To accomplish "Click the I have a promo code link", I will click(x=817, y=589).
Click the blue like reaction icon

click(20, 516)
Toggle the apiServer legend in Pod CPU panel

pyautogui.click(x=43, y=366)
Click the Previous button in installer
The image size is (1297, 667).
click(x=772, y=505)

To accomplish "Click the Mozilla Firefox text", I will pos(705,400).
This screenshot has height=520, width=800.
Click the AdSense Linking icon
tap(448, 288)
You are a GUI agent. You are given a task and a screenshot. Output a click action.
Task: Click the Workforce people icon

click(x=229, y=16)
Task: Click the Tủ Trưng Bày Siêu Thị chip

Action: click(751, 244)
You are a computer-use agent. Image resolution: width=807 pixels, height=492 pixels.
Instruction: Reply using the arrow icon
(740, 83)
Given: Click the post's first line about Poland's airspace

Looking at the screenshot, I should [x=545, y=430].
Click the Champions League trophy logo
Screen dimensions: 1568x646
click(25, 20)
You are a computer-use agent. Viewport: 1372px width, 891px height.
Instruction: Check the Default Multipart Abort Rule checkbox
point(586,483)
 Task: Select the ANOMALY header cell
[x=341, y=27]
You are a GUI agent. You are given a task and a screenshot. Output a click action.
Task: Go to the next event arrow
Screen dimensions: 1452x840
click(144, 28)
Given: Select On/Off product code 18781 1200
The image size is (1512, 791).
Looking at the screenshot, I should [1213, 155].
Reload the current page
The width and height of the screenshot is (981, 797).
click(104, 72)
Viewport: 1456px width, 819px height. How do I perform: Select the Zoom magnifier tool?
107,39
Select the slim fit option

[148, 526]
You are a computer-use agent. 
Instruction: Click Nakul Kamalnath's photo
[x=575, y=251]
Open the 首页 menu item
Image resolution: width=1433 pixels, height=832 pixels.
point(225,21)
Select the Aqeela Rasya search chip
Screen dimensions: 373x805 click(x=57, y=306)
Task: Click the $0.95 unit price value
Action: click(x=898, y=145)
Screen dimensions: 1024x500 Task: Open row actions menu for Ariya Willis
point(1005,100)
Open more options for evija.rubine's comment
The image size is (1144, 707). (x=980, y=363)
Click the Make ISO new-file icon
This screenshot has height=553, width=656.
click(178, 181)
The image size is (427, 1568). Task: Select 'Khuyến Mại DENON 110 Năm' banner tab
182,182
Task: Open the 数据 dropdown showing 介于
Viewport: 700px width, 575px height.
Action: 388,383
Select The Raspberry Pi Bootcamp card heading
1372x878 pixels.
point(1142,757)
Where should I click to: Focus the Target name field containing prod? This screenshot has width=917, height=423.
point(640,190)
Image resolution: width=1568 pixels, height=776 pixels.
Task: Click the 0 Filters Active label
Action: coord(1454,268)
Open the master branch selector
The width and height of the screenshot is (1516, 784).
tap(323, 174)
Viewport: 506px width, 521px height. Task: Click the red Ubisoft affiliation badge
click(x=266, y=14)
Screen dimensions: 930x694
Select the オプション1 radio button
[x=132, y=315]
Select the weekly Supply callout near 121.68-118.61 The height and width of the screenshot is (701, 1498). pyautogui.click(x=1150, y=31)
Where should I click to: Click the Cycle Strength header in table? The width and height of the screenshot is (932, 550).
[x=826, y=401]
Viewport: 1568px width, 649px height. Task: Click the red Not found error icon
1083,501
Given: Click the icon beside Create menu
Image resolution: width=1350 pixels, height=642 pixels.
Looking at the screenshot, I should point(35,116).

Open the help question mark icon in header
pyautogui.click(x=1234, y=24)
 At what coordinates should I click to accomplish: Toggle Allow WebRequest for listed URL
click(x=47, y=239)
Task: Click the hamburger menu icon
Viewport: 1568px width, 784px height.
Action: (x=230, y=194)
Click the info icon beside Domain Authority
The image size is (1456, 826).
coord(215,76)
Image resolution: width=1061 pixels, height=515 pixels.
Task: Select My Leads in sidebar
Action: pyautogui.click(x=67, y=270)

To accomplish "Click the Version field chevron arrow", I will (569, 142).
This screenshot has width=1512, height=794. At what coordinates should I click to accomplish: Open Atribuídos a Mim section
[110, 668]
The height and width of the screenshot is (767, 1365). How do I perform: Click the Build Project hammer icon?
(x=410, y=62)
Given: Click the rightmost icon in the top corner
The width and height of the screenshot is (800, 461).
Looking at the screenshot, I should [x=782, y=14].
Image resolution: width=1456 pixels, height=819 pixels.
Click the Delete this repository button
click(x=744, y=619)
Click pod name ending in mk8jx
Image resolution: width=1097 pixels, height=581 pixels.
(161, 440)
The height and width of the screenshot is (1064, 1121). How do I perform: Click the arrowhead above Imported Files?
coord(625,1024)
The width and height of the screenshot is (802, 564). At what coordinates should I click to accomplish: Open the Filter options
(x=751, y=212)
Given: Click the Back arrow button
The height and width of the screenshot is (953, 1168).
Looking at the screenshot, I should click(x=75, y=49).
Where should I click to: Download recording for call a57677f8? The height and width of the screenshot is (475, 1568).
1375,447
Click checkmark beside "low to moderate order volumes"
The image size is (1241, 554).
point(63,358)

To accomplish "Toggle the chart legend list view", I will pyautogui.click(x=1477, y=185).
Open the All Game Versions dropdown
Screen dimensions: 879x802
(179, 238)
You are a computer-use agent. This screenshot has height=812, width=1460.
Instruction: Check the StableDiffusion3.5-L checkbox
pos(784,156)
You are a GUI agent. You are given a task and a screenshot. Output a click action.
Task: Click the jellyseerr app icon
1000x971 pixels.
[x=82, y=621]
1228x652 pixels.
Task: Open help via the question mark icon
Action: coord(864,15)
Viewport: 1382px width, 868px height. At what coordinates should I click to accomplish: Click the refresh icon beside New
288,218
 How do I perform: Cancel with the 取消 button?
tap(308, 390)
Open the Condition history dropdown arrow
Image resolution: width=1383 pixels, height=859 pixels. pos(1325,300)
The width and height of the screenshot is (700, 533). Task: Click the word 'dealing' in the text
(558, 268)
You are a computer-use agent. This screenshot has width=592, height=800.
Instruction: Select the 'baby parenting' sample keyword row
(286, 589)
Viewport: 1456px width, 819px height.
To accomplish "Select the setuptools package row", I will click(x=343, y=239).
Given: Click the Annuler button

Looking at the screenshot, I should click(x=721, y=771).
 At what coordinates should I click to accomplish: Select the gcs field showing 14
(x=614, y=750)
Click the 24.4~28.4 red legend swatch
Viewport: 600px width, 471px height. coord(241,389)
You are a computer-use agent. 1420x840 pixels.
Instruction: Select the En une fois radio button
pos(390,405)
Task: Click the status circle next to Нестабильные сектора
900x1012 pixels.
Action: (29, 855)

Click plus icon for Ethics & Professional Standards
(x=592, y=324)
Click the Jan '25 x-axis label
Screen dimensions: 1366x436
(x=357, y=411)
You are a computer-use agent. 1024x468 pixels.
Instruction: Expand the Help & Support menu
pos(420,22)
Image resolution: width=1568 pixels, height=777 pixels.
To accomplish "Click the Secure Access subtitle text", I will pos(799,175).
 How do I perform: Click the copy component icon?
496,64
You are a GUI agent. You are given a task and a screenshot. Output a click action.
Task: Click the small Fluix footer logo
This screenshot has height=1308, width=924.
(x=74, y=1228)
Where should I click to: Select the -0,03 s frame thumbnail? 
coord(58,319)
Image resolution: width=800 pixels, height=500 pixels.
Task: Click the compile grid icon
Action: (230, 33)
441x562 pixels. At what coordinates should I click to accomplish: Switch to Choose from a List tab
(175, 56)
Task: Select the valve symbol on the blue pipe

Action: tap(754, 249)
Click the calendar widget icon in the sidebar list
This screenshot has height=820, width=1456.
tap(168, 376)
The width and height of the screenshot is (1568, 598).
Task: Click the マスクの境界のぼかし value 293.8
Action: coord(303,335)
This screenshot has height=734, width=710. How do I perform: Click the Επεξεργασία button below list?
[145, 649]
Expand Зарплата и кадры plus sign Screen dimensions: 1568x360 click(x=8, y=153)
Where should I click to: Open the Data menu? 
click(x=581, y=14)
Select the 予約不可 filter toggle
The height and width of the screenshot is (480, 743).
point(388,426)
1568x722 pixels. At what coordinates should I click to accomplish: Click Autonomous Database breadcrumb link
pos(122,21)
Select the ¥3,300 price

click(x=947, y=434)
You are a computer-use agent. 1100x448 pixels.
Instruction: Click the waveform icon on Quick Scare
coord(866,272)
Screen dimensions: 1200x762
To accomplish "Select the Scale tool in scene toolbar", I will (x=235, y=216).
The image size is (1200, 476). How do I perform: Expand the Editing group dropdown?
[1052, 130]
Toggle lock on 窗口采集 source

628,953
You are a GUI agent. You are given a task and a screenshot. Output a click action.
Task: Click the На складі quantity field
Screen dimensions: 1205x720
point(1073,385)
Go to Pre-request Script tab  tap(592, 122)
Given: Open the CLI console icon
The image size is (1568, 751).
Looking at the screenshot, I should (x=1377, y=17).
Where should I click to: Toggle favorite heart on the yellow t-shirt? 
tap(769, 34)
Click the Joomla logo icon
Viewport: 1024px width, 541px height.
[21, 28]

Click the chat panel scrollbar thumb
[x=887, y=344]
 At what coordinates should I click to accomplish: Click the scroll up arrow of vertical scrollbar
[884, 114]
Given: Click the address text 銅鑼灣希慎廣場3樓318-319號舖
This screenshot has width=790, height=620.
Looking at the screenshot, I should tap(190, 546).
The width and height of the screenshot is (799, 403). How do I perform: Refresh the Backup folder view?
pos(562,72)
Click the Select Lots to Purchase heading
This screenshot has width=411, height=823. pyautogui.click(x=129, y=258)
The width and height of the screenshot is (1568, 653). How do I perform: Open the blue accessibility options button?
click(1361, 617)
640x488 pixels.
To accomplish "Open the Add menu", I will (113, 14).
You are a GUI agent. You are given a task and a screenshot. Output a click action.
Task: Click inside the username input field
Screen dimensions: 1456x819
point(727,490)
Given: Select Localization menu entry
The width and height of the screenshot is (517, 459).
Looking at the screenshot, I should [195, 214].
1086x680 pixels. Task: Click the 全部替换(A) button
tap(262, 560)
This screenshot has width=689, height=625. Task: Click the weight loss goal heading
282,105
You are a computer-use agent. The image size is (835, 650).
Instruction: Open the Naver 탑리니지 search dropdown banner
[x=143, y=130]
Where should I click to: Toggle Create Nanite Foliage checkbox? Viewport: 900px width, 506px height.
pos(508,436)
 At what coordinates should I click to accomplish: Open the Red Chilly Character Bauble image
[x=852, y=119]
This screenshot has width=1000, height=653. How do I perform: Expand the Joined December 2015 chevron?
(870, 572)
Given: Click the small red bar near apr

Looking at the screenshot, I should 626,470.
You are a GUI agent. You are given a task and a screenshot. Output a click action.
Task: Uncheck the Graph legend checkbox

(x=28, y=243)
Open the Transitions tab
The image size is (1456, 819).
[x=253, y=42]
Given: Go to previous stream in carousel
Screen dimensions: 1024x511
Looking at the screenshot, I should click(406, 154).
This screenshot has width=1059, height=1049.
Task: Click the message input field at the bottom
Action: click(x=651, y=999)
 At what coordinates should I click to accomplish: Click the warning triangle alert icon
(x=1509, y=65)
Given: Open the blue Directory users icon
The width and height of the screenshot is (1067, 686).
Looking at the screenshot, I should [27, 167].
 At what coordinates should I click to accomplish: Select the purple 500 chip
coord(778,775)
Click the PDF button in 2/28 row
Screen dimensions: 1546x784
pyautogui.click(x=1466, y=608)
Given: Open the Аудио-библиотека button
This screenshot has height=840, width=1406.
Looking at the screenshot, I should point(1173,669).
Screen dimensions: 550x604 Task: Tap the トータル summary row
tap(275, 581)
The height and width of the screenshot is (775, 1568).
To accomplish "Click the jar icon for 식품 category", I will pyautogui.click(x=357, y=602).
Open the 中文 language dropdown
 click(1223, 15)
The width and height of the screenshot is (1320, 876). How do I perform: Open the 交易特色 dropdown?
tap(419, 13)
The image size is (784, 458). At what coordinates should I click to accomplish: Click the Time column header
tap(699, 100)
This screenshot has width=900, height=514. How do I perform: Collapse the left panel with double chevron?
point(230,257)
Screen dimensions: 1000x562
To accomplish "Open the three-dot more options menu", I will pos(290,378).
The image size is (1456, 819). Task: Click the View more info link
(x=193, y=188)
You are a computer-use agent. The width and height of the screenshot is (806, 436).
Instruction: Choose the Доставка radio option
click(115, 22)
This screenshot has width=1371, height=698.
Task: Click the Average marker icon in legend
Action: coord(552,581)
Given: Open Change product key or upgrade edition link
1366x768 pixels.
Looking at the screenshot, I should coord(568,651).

TASK TO COMPLETE -
Count the lines in the entries above that contain the string "plus", treating uppercase and lowercase as different, and reply with only the number.

CORRECT RESULT -
2